When food meets pharma – the future?

Posted on: 30th November 2019
Author: Dr Marcia Philbin, Chief Executive, FPM

Some time ago I attended an interesting lecture at the Royal Society of Chemistry which considered how food can be used to develop new medicines. As the new Chief Executive at FPM, I thought I would share my summary of this fascinating area.

The lecture was given by John Gleeson who was completing the final year of his PhD based in the School of Veterinary Medicine at University College Dublin. His lecture focused on the rise in the design and use of nutraceuticals which are bioactive compounds isolated from food which provide a physiological benefit beyond basic nutrition. The work was being undertaken as a response to the rise in lifestyle associated diseases such as Type 2 diabetes, obesity and cardiovascular disease and the urgent need to prevent the onset of these conditions.

The use of food to develop medical treatments is not new, e.g. penicillin was developed from bread mould, aspirin is based on salicylates which can be found in things like apples, grapefruit, spinach etc. The techniques that are now becoming available have enabled scientists to look at designing bespoke molecules that will treat specific conditions.

There are four groups of nutraceuticals:

Table 1: The four groups of nutraceuticals
GroupOriginMoleculeBenefitIssue
Fatty Acids Fish oil, omega 3 capsules EPA, DHA Brain development, anti-inflammatory We do not consume enough fats
Bioactive peptides Milk, chicken muscle, fish muscle, seaweed Peptide chains Lower blood pressure and inflammation Peptides are broken down in digestive system
Micronutrients Various sources Iron, Calcium, Vitamin D, Vitamin B, Selenium Selenium needed for sperm generation Not consuming enough
Phytochemicals From plants Curcumin (red wine), turmeric, carotene (vitamin A) Numerous Not consuming enough

Nutraceuticals have been developed to aid the delivery of bioactive ingredients into the bloodstream whilst navigating the body’s natural chemical processes:

Table 2
ProblemReasonExample
Bioaccessibility / Solubility If something is soluble in water, then is absorption into the bloodstream is hindered by too much fat and alcohol in the gut Fatty acids are fat soluble and do not readily permeate intestinal wall
Degradation Food degradation starts in the mouth and continues as it journeys through the gut
Permeability Many things stop the permeation of key products to cross the intestinal wall into blood stream

Nanoparticles have therefore been developed as nanodelivery vehicles to transport bioactive ingredients through the body.

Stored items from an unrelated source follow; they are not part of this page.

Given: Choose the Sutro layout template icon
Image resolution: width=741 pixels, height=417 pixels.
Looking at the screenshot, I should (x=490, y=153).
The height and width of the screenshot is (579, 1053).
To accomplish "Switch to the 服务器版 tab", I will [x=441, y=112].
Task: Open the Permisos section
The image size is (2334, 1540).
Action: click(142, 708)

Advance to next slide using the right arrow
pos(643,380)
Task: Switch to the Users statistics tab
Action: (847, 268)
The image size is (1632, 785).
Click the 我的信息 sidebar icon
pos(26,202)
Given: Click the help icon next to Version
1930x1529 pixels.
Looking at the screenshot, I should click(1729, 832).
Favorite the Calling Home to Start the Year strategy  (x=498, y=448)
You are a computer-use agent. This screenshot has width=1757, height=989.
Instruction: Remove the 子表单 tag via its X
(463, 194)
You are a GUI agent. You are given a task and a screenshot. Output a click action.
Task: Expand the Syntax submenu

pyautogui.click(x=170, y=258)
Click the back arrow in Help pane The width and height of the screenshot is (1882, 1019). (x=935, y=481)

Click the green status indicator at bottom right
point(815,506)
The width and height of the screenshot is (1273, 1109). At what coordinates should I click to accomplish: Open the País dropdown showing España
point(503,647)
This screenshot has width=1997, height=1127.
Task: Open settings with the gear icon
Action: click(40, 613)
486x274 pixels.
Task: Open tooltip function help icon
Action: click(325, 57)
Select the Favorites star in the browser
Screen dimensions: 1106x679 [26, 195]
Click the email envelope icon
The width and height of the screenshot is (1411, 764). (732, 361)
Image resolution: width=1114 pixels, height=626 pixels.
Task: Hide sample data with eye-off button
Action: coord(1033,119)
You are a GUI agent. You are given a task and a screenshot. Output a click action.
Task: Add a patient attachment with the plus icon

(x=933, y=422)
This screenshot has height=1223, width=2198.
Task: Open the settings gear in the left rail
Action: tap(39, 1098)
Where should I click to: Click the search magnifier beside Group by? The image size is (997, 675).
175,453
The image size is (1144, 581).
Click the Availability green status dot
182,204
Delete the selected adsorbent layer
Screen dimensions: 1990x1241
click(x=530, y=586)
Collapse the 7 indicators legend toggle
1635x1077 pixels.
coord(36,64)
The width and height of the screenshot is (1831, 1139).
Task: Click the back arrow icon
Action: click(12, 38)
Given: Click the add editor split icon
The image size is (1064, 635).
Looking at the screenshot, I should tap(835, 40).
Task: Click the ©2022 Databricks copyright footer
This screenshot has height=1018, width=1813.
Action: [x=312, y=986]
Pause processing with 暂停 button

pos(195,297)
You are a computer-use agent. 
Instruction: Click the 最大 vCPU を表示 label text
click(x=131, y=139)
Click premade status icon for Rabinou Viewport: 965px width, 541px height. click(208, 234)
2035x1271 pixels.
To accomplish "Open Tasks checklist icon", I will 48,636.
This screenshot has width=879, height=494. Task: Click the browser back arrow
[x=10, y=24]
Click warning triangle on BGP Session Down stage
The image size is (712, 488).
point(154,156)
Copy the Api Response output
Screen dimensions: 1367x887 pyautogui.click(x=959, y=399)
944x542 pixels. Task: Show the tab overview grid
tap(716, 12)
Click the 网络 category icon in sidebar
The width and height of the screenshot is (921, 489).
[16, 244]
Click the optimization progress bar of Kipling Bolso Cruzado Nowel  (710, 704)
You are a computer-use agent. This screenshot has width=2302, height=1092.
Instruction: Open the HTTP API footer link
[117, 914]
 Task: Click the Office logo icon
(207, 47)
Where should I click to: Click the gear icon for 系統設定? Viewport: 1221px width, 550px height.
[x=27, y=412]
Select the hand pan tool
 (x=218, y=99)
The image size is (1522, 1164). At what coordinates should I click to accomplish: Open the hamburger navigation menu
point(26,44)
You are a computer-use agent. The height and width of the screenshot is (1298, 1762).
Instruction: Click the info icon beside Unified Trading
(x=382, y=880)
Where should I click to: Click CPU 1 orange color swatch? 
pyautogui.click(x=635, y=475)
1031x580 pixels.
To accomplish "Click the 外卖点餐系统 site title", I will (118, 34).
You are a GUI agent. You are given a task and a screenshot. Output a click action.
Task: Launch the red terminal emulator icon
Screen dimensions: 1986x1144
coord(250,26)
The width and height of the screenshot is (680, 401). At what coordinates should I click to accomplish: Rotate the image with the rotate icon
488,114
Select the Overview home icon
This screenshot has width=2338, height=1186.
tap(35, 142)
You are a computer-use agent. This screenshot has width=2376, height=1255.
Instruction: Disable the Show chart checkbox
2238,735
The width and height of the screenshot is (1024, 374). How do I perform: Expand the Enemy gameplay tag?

  1. Nanoemulsions are solid lipid nanoparticles and usually derived from eggs.
  2. Polyeletrolytes are waterbase hydrogels (i.e. polymer).

Examples of uses of nutraceuticals include the following:

Coenyzme Q10 is needed by cells to make energy and is important particularly for liver, heart and kidneys as they are the powerhouses of the body. It is sold as a health supplement in the form of a pill, but data show that only a tiny fraction gets into the blood stream. When Coenzyme A is put in a nanoemulsion, 30 x more is delivered into the bloodstream compared to what is delivered via supplements.

Reseveratol is derived from urine and is a good anti-inflammatory agent which has been shown to reduce the rate of colorectal cancer. It is not soluble in water or fat but solubilises in ethanol. When put into a nanoparticle based on corn protein, there is a huge increase in the volume that goes into the bloodstream compared to the usual mode of administration by ordinary pill.

EGCG is another anti-inflammatory agent that is found in green tea. Data shows that EGCG taken in the form of green tea does not provide the benefit as claimed by suppliers. To derive the benefit, one would be better to eats lots of green tea leaves. Green tea is green due to having lots of conjugation in the molecular structure (i.e. C= C double bonds) and it is this which is responsible for its bioactivity. Low grade inflammation leads to pre-diabetes (type2) and pre-obesity and ECGC has been found to halt the onset of these conditions. ECGC is water soluble and has been encased in a nanoparticle based on a long sugar found in crab shell. This sugar enables the slow release of EGCG direct into the blood stream and this has been shown to reduce the inflammation leading to pre-diabetes and pre-obesity. This treatment is not suitable for Type 1 diabetes if a patient has been born with it. The treatment is applicable to preventing the onset of diseases.

In summary, the design of nutraceuticals to combat disease is a growing and fascinating field. Many claims about the benefits of green tea and red wine are true to a point. However, it needs to be understood that unless the active ingredient can be dispensed into the right place in the body, then the benefits will not be realised.